06 Oct ‘Fauci’ Documentary Offers Insight into U.S. Public Health
Dr. Anthony Fauci, examining an AIDS patient in 1987, was criticized for his early handling of that epidemic by AIDS activists who later became his political allies, a subject of new documentary “Fauci.” (Photo by NIAID under CC BY 2.0 license)
By Michael J. Fitzgerald
The newly released documentary about Dr. Anthony Fauci — titled simply “Fauci” — could have been shaped in such a way as to body slam former President Donald Trump.
But it wasn’t.
Instead, Fauci’s interactions and well-reported disagreements with the former president, over how to best deal with the COVID-19 pandemic, are just minor points in a film looking at Fauci’s 50-year career in medicine and public health.
His career has spanned the terms of seven U.S. presidents.
The film also offers a lot of insight into the way medicine and medical research is practiced in the U.S., along with its sharply focused look at a man who dedicated his entire professional life to medicine and helping people.
The AIDS epidemic, Ebola, SARS, and now the COVID-19 pandemic — the 80-year-old Fauci has been center stage in dealing with all of them, neatly documented in this National Geographic film.
And the film does so in mostly fast-moving scenes in approximately one hour and 45 minutes. If you walk away from the viewing screen for more than a moment, you will likely miss something interesting and critical.
The film touches on Fauci’s triumphs and rare missteps. But even in chronicling those missteps — like not paying sufficient attention to the early demands of AIDS sufferers for new drugs — the backstories are fascinating.
Dealing with the AIDS crisis was a watershed moment for Fauci, the film demonstrates. In touching scenes, it’s clear that the Cornell University-educated doctor quickly came to understand the human side of the disease. And it made him work even harder on treatments and lifesaving drugs.
The film’s timeline bounces around in time and from AIDS to COVID and back. But the directing shows that Fauci has been consistent in his careful scientific approach to medicine during his entire career. He’s not someone who would ever recommend a course of treatment not vetted six ways to Sunday with proper medical and scientific protocols.
The film also shows us Fauci the husband, Fauci the father and Fauci the friend.
At least a few of those friends were people he had crossed swords with at some time, including some vocal AIDS activists who had called for Fauci to resign or be fired. They later became allies in the political battles Fauci fought to get proper government funding.

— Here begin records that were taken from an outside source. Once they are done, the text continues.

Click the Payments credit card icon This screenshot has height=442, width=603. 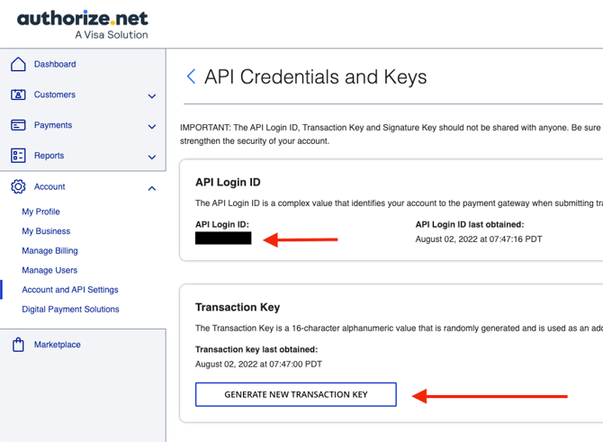coord(18,125)
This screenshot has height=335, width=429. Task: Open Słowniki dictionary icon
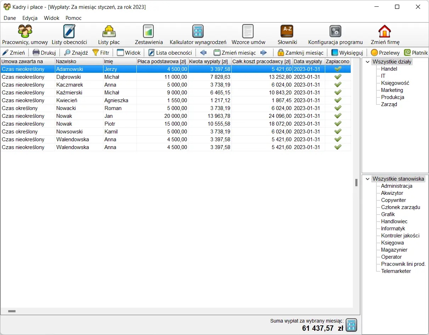point(287,32)
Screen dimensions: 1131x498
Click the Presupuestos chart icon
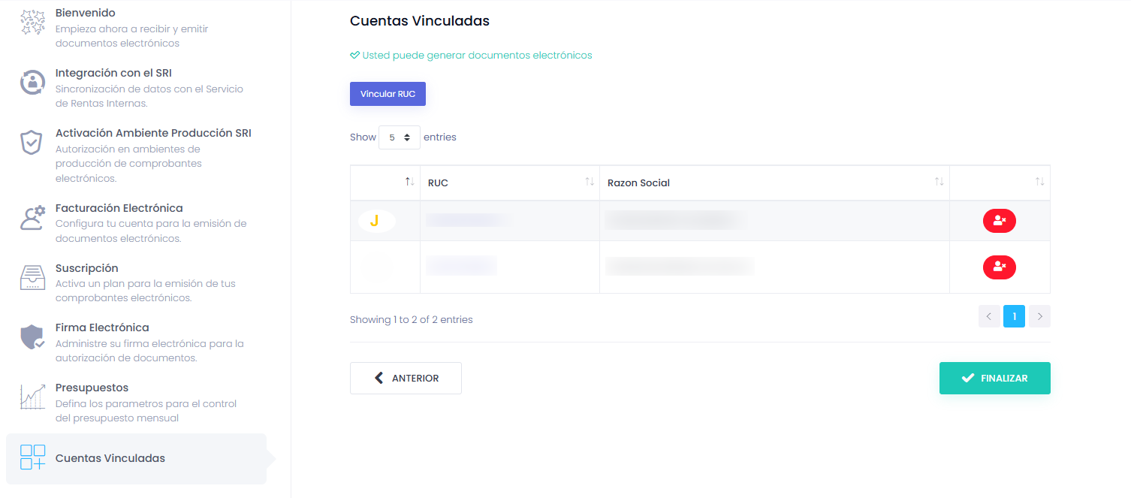32,397
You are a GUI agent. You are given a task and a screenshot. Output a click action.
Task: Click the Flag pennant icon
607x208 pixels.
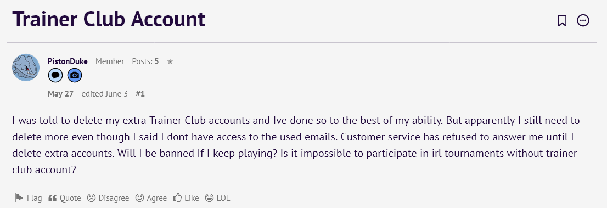19,198
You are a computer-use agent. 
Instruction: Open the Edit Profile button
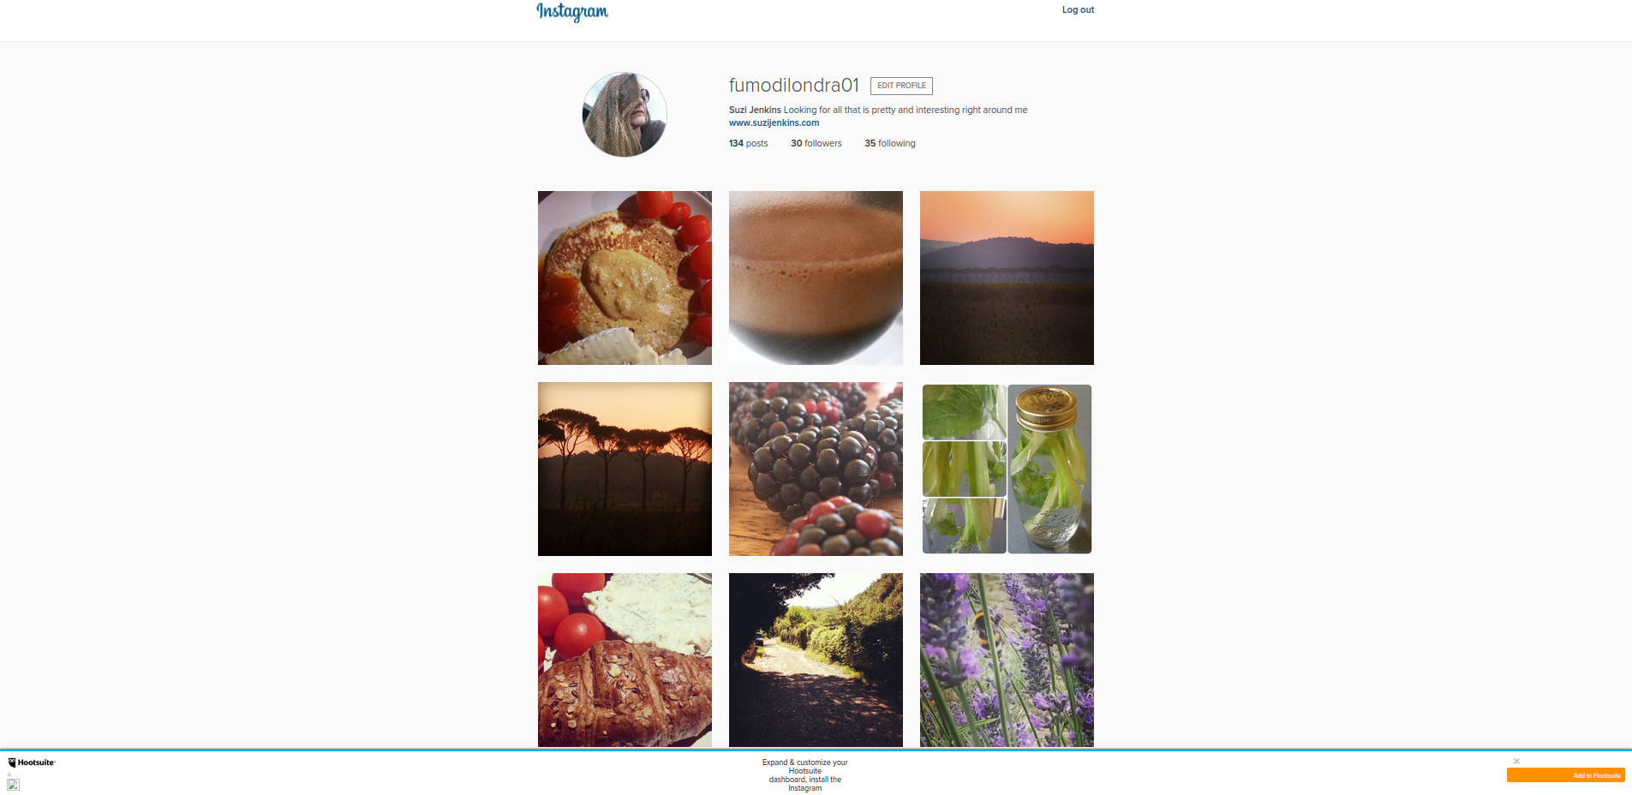901,86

Academy Award-winning executive producer Dan Cogan (“Icarus”) and Emmy Award winners John Hoffman and Janet Tobias, who co-directed and produced the documentary, reached out to wide range of people to tell the Fauci story: former President George Bush, former U.S. Ambassador to the United Nations Susan Rice, U2 frontman and activist Bono and Microsoft cofounder and philanthropist Bill Gates, among many others.
Fauci’s wife, Christine Grady — a nurse and bioethicist — fills in lots of the personal gaps along with his eldest daughter, Jenny.
In one telling family anecdote, Jenny relates that her father often worked 12 hours per day, six days per week. But the family had a tradition Fauci insisted on: eating a nightly meal together. And that was no matter how late he would be working at his office.
Jenny said the three girls would plead with him when he got home to simply sit down and eat right then. But the garrulous doctor and good father always wanted to have some quality time with them before dinner.
So they all waited.
The documentary is well worth watching, not just to learn about Dr. Anthony Fauci, who continues to work long hours, but to get a look behind the curtain of medicine and medical research.
“Fauci” had a limited release in September to select theaters, where people were required to be masked and vaccinated, of course. The film will be available for streaming on Disney+ Oct. 6 in the U.S. and Oct. 20 worldwide.